派生作品ではそれぞれ別の名称がつけられている。
ウラヌスの監視者
第一の神体に搭乗する監視者。髭を蓄えた白髪の壮年男性。監視者達のリーダー格のような存在だが、最初にマーズと戦う。
神体ウラヌスでマーズと戦ったが、ガイアーに敗れて神体とともに消滅させられた。
OVA版では「アル」、テレビアニメ『神世紀伝マーズ』では「ハザード」という名で登場する。
また、OVA『ジャイアントロボ THE ANIMATION -地球が静止する日』には「激動たるカワラザキ」、2001年テレビアニメ版『バビル2世』には「ムルガ」という、彼を基にしたキャラクターが登場している。
ミロ
スフィンクス型の第二の神体に搭乗する監視者。長髪でサングラスをかけている青年男性。彼だけ唯一個体名が判明している。マーズをおびき寄せるため神体スフィンクスでエジプトを焼き払いガイアーと戦うが、高熱を持ってしてもガイアーの表面の付着物を焼き剥がす程度にしかならず、最期はマーズの抹殺を他の監視者に託し神体とともに爆死した。
テレビアニメ『神世紀伝マーズ』では「ホッパー」という名で登場する。
第三神体搭乗監視者
第三の神体に搭乗する監視者。独特な髪型に片眼鏡に髭と特徴的な風貌をしている中年男性。名前は作中に登場しない。当初は葉巻を吸っていた。

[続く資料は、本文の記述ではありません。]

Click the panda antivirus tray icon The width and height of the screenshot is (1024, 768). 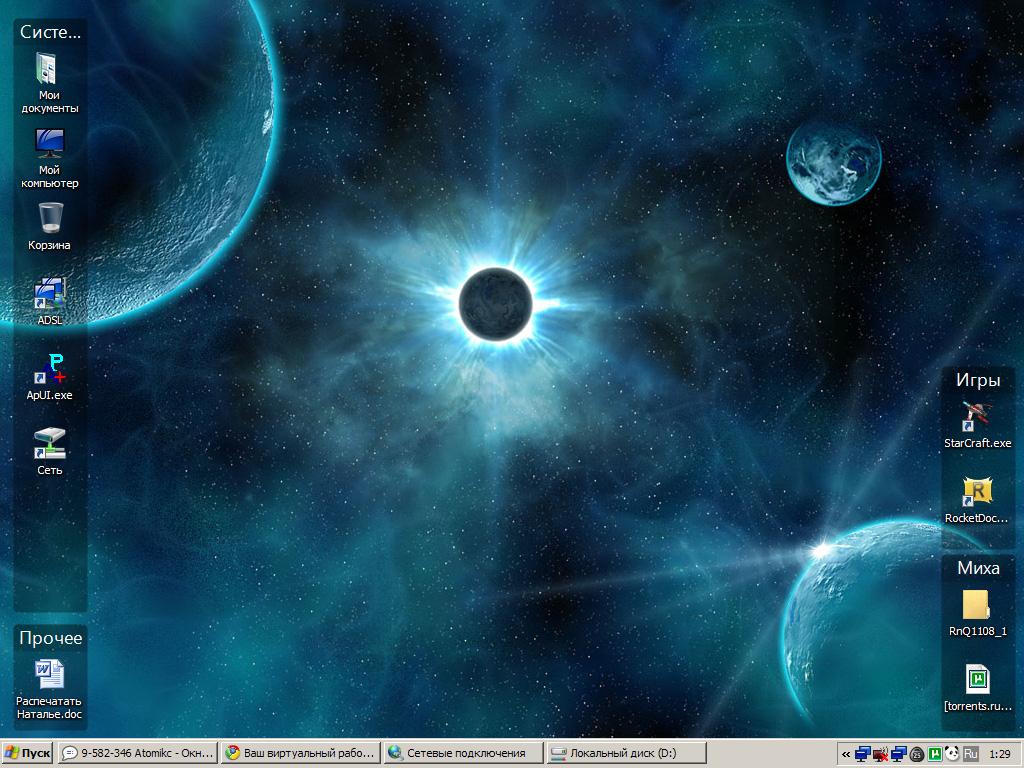(952, 754)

第三神体でマーズを襲う。ガイアーの攻撃を受けた神体から脱出してマーズを銃撃、重傷を負わせたもののガイアーの光子弾を受けて呆気なく消滅した。
OVA版では「ギル」、テレビアニメ『神世紀伝マーズ』では「エリント」という名で登場する。
また、OVA『ジャイアントロボ THE ANIMATION -地球が静止する日』では「衝撃のアルベルト」という、彼を基にしたキャラクターが登場している。
シンの監視者
第四の神体に搭乗する監視者。スキンヘッドの中年男性。
第四神体でマーズと戦い、身体の腐敗した彼を追い詰めたが、ガイアーの攻撃を受け地中で自爆する作戦を決行、大地震を起こした。

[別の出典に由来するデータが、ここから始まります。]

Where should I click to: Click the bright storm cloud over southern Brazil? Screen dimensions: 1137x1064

OVA版では原作と同じくシン、テレビアニメ『神世紀伝マーズ』では「ブロック」という名で登場する。
OVA『ジャイアントロボ THE ANIMATION -地球が静止する日』では「オロシャのイワン」という、彼を基にしたキャラクターが登場し、2001年テレビアニメ版『バビル2世』にも同じ姿のキャラクターが登場している。
ウラエウスの監視者
第五の神体に搭乗する監視者。横別けの長い前髪をした長髪の青年男性。
秋の島新島にあるマーズを収納していた施設を破壊しにやってきたが、応戦装置に返り討ちにされ機体が大破、一時退却して機体を修理した。その後再び秋の島新島を襲撃し施設を破壊、さらにマーズを出させるために東京を攻撃し続けたが、自衛隊の司令官に「マーズは自衛艦ゆきかぜに乗っている」と言われ追うものの、それはマーズの流した偽情報であった。おとり作戦にかかり、ゆきかぜを襲う際にガイアーに奇襲され、最期は核爆弾で自爆した。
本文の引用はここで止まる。